━━ PROVIDED MATERIAL ━━

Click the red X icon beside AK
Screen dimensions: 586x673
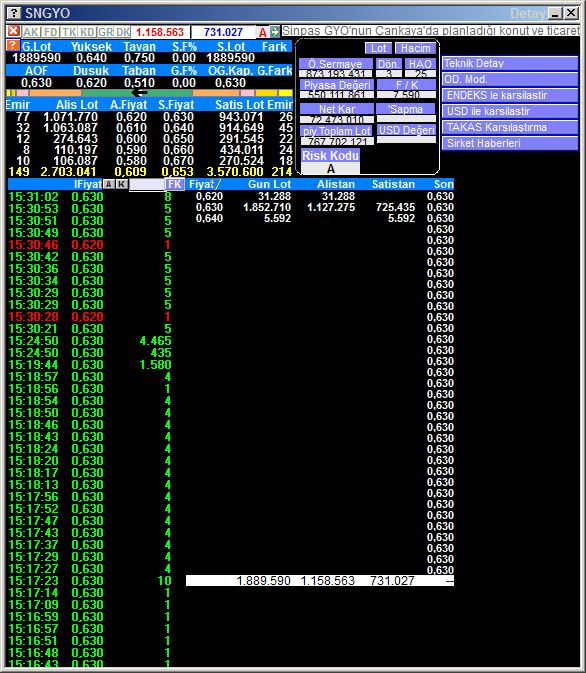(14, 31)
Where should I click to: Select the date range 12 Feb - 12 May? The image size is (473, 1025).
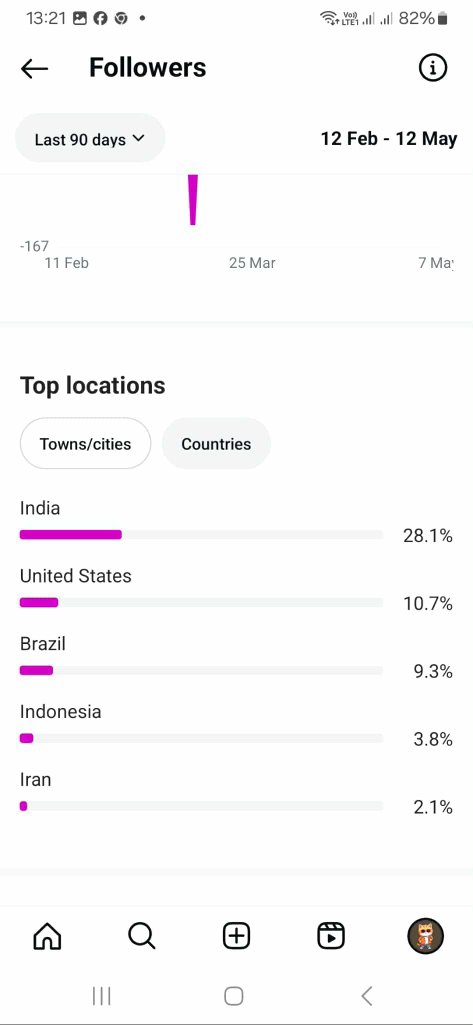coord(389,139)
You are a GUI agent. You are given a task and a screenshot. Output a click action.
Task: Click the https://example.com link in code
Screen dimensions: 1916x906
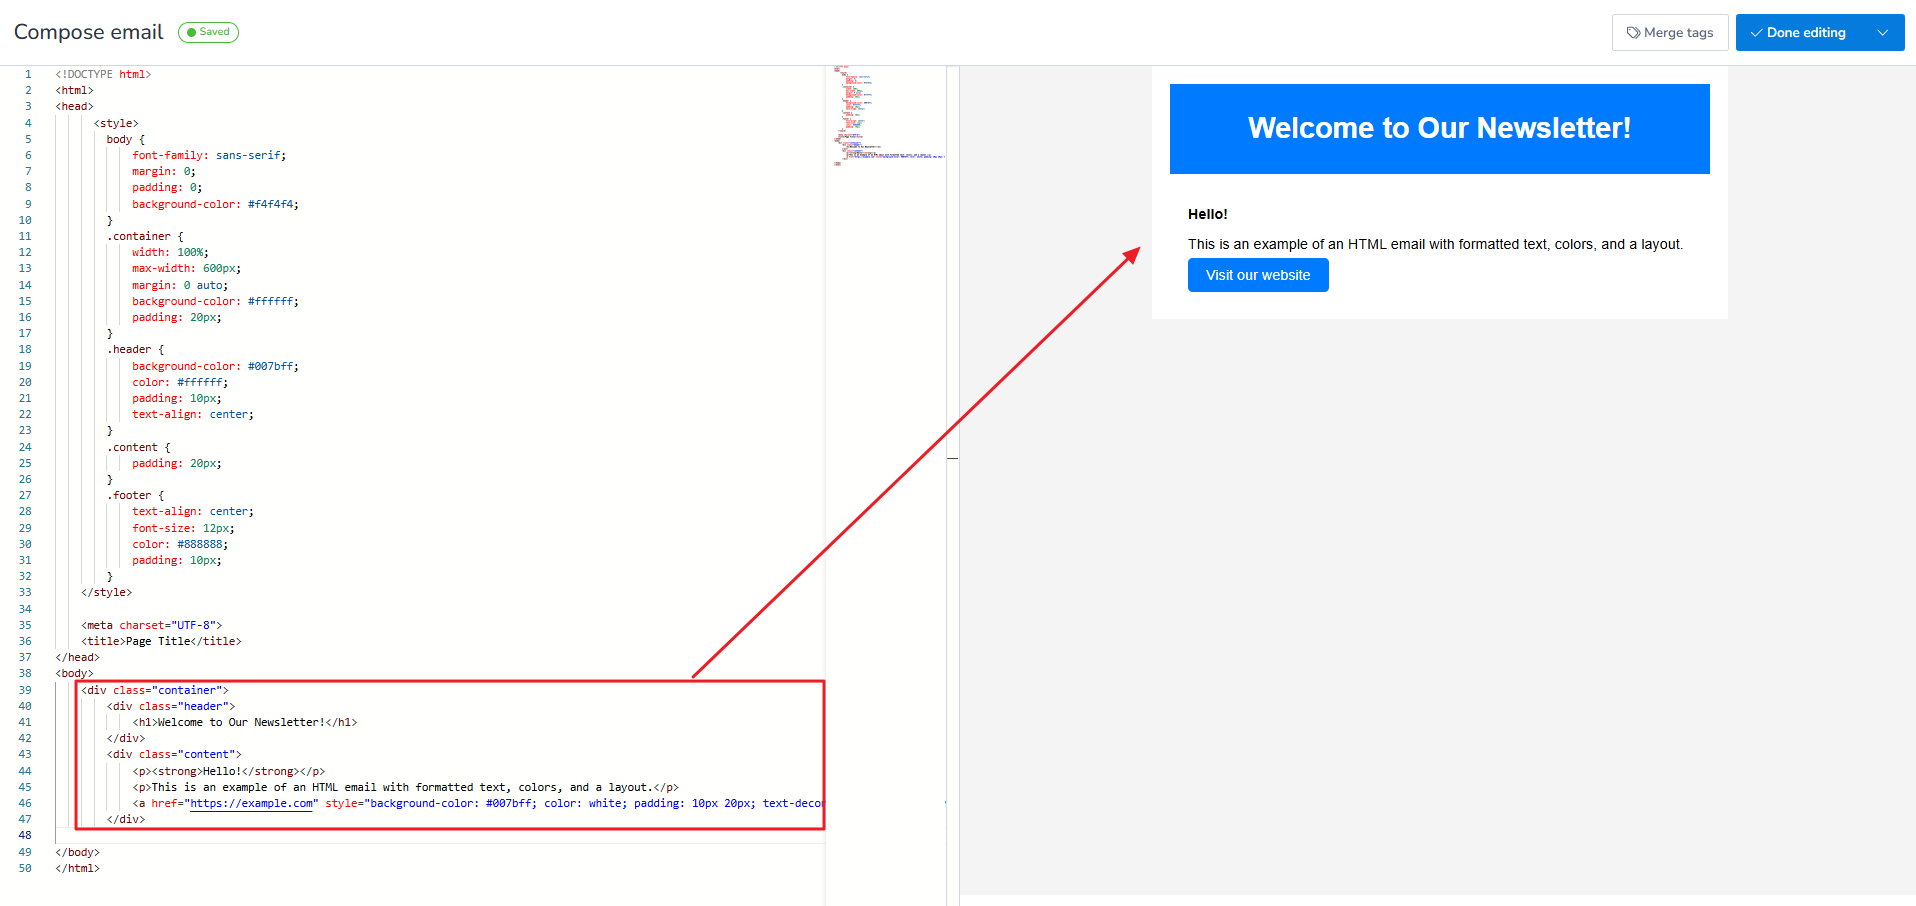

━━━

**PROBLEM**
Print every entry above verbatim but drop the images.

**EXPECTED ANSWER**
Click the red X icon beside AK
Screen dimensions: 586x673
(14, 31)
Where should I click to: Select the date range 12 Feb - 12 May? The image size is (473, 1025).
coord(389,139)
You are a GUI agent. You are given a task and a screenshot. Output a click action.
Task: Click the https://example.com link in code
Screen dimensions: 1916x906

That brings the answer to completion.